Not only does the FK8 deliver its power in a different manner, but the way in which it tackles corners is different as well. The FK8 trades the EP3’s playfulness for sheer grip, the sort of grip you wouldn’t believe is possible from a front wheel drive car. The chassis and the sticky SportContact 5 tyres allow you attack corners at speeds that you would think are impossible.
Unlike the EP3, the FK8 comes standard with a limited sip diff, and my word, can you feel it pull you around the corners, although I wouldn’t say it’s overly aggressive. Don’t get me wrong, you can still get the FK8 to dance a bit, but you’ll need a bit of trail braking to induce such shenanigans. However, I’d say the EP3 just shades it for the fun factor in the corners, but the FK8 reigns supreme when it comes to grip, although the wider track and longer wheelbase gives it the advantage over the EP3.

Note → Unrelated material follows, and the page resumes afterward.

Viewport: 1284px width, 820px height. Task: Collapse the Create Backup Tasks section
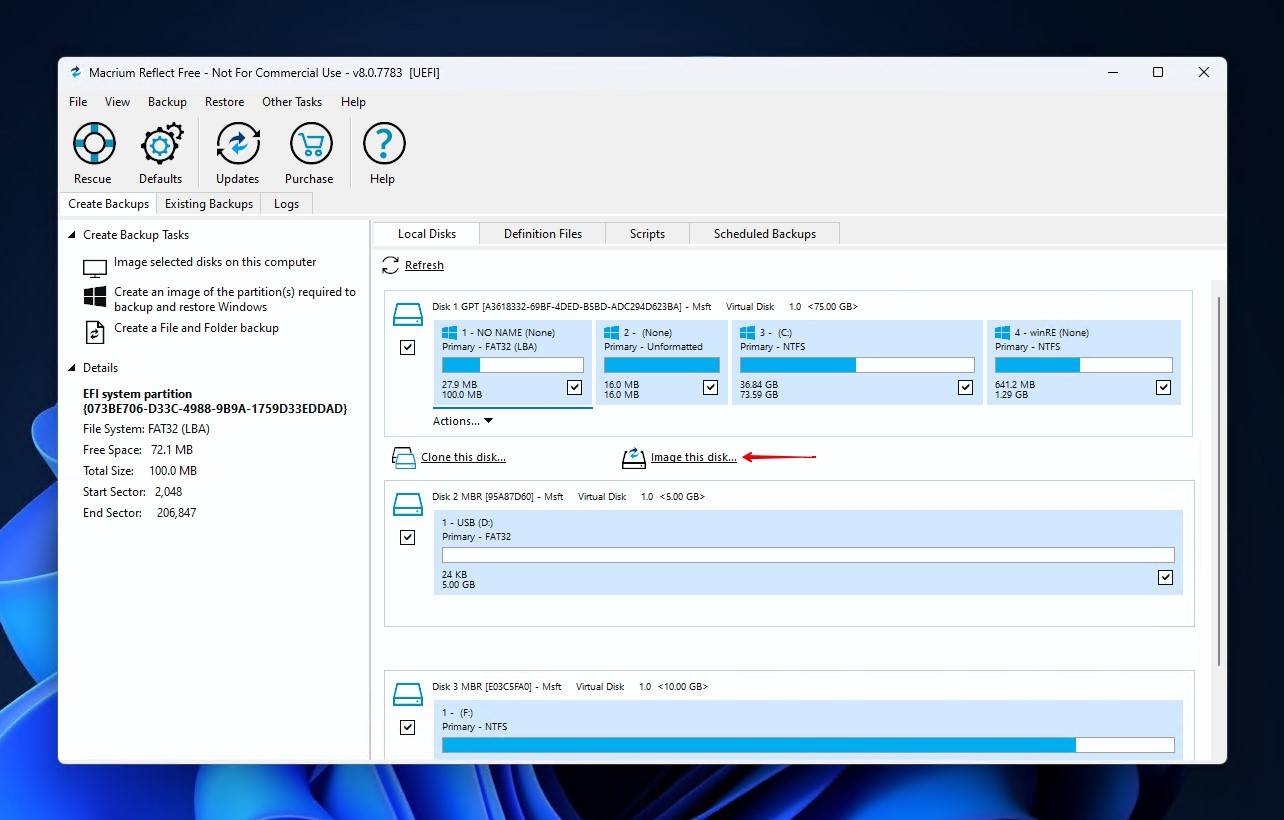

What about the boring, practical stuff?
These are both hot hatches, so let’s forget about the horsepower and the lift-off oversteer for a few moments and touch upon the boring, practical stuff. The FK8 is the larger car, and it has five doors, so this is an area where it quickly gains an advantage. The EP3 is only available as a three door, so getting access to the rear is a bit of a faff, especially when you bear in mind that the seats don’t automatically slide forward when you fold the seat down.
The rear of the EP3 offers a little less legroom than its younger counterpart, but thanks to its somewhat boxy shape, you do get a bit more headroom. Both cars are only four seaters, though, which may irk some. When it comes to boot size, as you would expect, the FK8 wins this fight as it offers 420 compared to the EP3’s 315. The FK8 also has cubbyholes, although the EP3 offers more cupholders in the front.

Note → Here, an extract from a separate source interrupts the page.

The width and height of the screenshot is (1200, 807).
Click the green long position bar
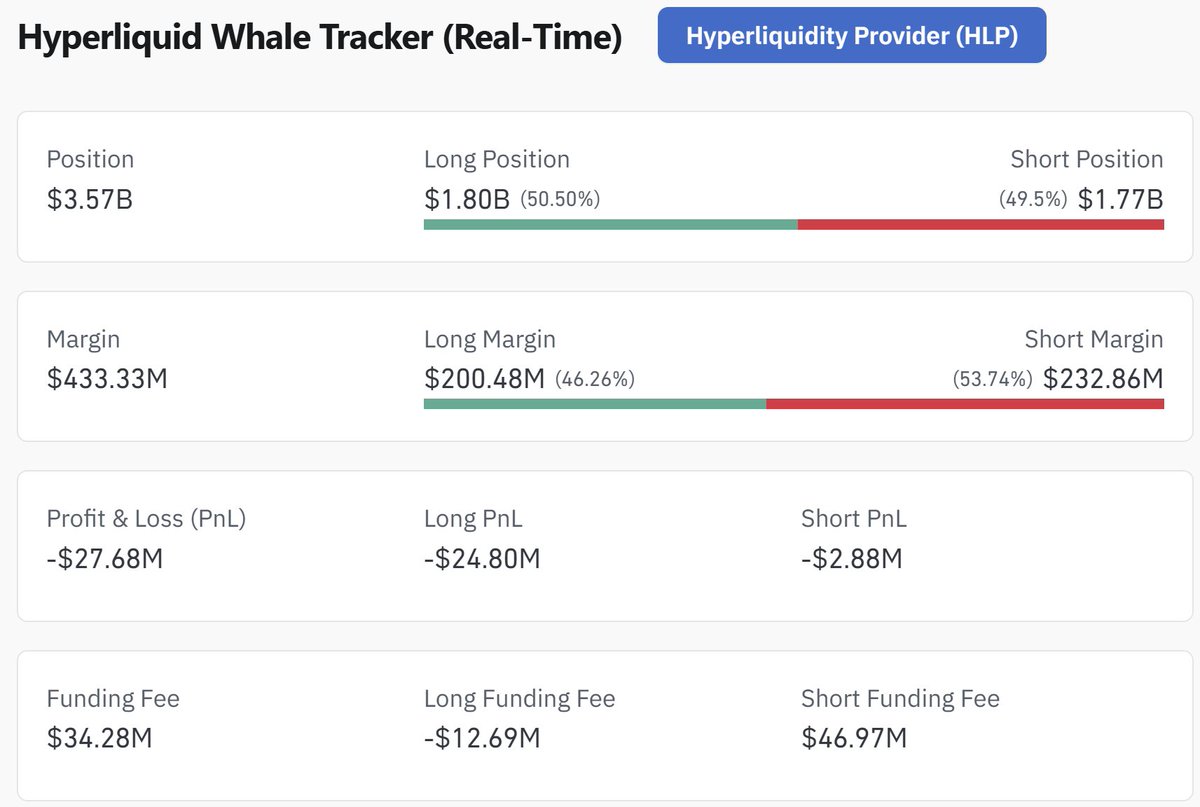[610, 224]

In regard to running costs, The FK8 also wins this battle thanks to the aid of the turbocharger, which makes the car more efficient. On a combined run, Honda states it offers 36.7mpg (NEDC) whereas the EP3 offers 31.7 (NEDC). 176g/km of CO2 is emitted by the new boy, and the EP3 drops down to 212g/km.
Insurance groups is where the EP3 starts to claw things back, though, as it sits in group 34, whereas the FK8 is in a more lofty group of 40. Price is an area where the EP3 emphatically wins as you can pick up a used – albeit a ropey – example for as little as £2,000, whereas a new FK8 will cost you at least £31,525.
So, what’s the verdict?
So then, crunch time. Both cars have their merits, and thanks to its much lower asking price, the EP3 will be much more obtainable. However, the FK8 offers the better performance and you can use more of it more often. However, I’d argue that the EP3 may just take the fun factor in the corner, but the FK8 is a force to be reckoned with when it comes to taking corners quickly.
The EP3 looks better, though, and the power delivery is definitely intoxicating, although it may not be the best to live with day-to-day, but that depends on your daily commute of course. I arrived at Honda UK in the FK8 and that’s the car I would choose leave in as well, so that is my verdict. Let’s not take anything away from the EP3, though, because without it, we may have never got the FK8, plus it’s a great reminder of how rewarding naturally aspirated cars can be.